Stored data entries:
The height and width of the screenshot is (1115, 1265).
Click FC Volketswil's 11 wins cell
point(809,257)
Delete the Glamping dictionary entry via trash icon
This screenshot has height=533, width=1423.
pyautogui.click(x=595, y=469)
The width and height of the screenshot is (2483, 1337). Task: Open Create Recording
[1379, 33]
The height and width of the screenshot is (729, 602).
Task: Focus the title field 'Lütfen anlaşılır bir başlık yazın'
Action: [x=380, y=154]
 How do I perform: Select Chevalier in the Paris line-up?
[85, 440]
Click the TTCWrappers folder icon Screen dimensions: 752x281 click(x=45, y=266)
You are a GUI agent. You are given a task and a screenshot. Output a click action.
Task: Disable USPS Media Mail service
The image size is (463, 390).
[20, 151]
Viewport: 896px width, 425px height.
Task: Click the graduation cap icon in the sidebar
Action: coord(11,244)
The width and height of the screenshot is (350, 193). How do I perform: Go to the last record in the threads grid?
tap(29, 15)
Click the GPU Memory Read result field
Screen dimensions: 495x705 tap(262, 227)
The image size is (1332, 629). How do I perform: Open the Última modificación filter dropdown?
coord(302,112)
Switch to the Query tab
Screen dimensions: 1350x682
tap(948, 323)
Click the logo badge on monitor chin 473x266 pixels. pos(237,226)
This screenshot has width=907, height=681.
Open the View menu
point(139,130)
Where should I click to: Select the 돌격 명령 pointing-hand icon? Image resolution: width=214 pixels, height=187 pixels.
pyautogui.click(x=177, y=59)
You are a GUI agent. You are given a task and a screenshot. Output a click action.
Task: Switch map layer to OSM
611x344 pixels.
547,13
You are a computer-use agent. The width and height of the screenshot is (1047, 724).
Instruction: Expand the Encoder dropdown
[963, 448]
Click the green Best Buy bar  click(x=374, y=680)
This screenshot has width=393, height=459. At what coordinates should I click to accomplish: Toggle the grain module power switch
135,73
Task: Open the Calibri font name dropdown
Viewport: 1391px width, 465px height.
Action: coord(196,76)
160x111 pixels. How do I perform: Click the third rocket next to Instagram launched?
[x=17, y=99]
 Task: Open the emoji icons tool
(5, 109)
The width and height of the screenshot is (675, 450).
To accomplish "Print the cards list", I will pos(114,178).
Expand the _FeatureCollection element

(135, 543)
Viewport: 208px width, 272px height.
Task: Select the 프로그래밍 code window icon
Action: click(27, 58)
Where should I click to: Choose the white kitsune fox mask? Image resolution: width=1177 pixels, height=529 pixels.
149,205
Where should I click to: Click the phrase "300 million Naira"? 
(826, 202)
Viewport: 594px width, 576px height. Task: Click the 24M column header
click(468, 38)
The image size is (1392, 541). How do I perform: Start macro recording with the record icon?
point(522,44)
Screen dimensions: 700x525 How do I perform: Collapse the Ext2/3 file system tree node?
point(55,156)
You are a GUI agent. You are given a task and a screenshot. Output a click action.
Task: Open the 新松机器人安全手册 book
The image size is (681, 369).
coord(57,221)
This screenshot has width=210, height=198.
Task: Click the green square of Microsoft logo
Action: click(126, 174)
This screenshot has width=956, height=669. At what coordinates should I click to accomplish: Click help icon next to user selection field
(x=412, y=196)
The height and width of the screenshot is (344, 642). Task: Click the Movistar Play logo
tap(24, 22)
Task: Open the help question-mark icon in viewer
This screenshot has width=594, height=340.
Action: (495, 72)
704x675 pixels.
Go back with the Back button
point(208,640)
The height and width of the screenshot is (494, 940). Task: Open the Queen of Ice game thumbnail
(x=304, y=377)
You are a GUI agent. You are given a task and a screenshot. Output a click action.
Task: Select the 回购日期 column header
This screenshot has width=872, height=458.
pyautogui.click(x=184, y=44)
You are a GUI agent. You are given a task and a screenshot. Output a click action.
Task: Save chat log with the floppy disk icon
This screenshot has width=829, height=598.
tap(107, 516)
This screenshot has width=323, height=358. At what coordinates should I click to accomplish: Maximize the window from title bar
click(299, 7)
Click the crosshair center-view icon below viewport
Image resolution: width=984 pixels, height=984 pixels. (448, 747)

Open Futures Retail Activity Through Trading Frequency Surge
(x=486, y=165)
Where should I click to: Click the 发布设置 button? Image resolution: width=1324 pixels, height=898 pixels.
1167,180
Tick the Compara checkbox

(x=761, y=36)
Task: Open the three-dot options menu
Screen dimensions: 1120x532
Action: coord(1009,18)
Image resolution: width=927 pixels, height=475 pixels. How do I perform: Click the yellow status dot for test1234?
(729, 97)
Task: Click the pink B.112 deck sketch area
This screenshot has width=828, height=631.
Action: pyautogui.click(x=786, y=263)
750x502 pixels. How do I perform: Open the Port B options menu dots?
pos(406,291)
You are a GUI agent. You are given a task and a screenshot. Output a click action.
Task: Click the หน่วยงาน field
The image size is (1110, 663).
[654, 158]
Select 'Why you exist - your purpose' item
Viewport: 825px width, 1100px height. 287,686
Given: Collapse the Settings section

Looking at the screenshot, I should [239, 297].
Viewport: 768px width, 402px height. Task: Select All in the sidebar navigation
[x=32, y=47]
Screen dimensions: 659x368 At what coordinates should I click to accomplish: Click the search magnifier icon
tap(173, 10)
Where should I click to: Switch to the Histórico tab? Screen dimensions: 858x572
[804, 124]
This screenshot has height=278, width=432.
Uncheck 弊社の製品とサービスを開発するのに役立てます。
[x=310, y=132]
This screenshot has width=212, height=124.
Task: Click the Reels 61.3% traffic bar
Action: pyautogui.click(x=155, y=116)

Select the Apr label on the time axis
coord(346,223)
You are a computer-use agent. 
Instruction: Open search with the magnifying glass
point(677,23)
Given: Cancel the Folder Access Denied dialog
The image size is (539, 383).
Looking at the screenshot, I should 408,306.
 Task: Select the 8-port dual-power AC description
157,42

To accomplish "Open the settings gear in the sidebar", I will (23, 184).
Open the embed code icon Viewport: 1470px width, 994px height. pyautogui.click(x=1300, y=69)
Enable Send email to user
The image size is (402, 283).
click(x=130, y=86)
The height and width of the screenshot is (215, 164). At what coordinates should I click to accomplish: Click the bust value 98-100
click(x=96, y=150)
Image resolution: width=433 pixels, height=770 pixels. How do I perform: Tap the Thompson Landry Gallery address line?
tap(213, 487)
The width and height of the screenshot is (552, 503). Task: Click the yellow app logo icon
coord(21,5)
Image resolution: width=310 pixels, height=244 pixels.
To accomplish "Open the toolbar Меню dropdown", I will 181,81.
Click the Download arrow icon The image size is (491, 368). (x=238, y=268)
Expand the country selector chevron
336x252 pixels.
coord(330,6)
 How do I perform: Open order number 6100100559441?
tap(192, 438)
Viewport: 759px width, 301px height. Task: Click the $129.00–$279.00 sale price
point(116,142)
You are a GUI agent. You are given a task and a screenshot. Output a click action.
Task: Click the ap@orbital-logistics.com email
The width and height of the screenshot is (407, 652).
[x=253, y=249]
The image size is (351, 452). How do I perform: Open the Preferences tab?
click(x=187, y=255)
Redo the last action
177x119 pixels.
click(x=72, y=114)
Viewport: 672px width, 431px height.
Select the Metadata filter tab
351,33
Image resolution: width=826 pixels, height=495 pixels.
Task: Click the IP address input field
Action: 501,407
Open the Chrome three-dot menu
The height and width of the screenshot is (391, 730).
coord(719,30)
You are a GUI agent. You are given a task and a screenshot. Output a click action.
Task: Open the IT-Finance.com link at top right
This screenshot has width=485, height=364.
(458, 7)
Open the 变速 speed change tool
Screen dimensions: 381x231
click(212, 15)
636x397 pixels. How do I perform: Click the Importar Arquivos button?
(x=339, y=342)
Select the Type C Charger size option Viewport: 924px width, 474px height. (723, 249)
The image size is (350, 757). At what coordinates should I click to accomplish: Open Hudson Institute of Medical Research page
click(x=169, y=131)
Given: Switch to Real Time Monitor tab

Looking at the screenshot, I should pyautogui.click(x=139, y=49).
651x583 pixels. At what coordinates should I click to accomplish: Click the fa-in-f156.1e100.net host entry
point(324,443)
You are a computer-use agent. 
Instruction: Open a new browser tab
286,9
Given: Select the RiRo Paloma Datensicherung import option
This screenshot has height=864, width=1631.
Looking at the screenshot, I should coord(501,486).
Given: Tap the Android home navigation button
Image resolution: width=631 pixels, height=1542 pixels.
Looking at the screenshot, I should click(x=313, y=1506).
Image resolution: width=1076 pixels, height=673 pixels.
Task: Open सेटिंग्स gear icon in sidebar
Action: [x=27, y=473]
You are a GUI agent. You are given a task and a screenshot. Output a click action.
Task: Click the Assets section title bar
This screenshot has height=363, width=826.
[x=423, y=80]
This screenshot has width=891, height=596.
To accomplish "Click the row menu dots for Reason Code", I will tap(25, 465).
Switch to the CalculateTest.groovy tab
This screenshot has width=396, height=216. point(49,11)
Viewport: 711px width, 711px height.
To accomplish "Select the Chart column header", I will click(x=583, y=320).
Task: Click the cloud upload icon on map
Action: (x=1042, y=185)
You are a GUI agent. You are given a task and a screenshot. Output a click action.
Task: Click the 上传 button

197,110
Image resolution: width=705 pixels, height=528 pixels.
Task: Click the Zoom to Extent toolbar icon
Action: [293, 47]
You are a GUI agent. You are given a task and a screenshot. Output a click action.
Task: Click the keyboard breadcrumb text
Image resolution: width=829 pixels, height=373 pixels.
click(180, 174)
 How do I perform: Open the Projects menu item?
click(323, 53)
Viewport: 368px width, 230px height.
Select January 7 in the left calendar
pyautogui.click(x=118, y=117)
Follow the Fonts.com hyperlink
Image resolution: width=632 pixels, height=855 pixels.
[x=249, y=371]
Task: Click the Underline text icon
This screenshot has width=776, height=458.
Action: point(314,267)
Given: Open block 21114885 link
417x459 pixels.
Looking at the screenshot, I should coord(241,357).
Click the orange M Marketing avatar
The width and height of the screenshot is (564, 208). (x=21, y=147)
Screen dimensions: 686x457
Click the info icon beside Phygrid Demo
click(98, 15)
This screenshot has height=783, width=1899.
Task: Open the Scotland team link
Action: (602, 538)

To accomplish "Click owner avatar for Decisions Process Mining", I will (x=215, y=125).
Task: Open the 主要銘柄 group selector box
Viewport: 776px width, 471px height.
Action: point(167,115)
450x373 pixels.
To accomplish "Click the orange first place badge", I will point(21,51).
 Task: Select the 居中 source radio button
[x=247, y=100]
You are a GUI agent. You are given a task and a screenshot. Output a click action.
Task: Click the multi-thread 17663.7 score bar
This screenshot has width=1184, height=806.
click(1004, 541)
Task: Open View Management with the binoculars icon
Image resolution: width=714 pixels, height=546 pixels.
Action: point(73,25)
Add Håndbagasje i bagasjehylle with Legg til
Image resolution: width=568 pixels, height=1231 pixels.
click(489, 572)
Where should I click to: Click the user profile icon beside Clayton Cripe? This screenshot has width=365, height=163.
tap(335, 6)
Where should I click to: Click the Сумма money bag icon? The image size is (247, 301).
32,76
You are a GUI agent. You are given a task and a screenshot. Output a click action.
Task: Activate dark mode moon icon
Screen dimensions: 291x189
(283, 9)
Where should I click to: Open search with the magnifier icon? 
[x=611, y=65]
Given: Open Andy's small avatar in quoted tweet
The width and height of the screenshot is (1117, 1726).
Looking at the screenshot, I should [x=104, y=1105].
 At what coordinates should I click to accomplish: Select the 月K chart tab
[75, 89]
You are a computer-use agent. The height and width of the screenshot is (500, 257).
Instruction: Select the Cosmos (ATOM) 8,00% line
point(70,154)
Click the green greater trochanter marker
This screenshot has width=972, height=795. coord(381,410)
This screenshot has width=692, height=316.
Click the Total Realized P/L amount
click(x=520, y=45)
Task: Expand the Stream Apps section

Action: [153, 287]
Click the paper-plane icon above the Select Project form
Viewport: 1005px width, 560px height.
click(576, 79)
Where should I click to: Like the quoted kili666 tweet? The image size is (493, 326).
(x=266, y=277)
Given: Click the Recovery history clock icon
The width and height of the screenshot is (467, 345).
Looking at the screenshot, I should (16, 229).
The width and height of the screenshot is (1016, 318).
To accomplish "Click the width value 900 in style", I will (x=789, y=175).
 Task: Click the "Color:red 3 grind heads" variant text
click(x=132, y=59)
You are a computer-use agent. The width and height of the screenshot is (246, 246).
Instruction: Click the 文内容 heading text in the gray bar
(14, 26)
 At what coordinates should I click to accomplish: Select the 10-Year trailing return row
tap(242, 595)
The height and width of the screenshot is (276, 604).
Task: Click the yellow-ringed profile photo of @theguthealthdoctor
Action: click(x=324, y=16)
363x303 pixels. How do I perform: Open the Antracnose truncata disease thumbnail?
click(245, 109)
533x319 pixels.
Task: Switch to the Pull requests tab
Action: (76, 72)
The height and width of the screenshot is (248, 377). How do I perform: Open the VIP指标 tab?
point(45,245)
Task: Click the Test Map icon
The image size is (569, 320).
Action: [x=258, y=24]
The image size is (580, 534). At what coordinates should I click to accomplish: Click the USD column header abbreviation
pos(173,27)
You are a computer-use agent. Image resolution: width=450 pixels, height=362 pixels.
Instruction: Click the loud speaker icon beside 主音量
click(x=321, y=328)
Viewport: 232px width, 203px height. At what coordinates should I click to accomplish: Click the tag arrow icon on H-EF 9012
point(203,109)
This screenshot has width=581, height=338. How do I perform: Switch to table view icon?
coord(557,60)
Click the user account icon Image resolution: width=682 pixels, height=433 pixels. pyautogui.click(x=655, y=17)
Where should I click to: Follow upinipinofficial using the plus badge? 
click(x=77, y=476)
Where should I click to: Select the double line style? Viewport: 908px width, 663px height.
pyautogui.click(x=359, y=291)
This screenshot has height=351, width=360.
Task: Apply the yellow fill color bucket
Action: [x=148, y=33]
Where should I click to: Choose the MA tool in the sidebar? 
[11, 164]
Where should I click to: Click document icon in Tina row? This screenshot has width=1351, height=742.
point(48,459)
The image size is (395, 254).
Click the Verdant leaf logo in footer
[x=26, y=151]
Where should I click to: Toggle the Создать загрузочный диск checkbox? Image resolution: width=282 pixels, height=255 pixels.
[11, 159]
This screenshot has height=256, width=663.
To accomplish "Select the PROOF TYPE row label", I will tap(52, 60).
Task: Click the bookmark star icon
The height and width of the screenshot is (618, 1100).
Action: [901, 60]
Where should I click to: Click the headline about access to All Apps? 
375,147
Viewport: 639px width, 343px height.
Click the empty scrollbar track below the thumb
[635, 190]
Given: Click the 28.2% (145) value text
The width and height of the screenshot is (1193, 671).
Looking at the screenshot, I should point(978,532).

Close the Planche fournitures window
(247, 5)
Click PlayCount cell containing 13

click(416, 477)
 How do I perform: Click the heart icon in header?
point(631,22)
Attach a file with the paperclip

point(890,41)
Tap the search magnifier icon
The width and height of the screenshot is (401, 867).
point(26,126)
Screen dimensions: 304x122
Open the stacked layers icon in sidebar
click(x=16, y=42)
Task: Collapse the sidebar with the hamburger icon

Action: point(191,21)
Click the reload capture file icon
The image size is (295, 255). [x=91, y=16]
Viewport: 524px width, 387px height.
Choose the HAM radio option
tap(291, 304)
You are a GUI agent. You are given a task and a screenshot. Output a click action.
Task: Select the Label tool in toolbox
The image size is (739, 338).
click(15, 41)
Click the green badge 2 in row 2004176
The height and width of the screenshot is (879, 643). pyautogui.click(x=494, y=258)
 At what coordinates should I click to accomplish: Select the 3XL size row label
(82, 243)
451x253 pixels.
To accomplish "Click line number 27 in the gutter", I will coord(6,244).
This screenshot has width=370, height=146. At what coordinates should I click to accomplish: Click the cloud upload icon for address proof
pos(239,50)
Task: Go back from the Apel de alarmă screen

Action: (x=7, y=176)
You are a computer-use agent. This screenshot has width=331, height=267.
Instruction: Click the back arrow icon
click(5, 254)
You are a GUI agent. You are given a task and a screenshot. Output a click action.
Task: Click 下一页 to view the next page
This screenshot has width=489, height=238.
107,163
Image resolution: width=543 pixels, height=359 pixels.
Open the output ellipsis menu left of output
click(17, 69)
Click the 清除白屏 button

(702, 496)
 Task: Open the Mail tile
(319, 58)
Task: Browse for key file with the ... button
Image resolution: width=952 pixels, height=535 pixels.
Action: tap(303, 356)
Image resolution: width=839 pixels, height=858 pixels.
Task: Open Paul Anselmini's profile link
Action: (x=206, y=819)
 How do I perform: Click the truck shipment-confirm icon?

- [WHAT YOU SHOULD DO]:
Look through the data and gather every line with the string "selector" in it.

- [TASK ANSWER]:
Expand the country selector chevron
Task: Open the 主要銘柄 group selector box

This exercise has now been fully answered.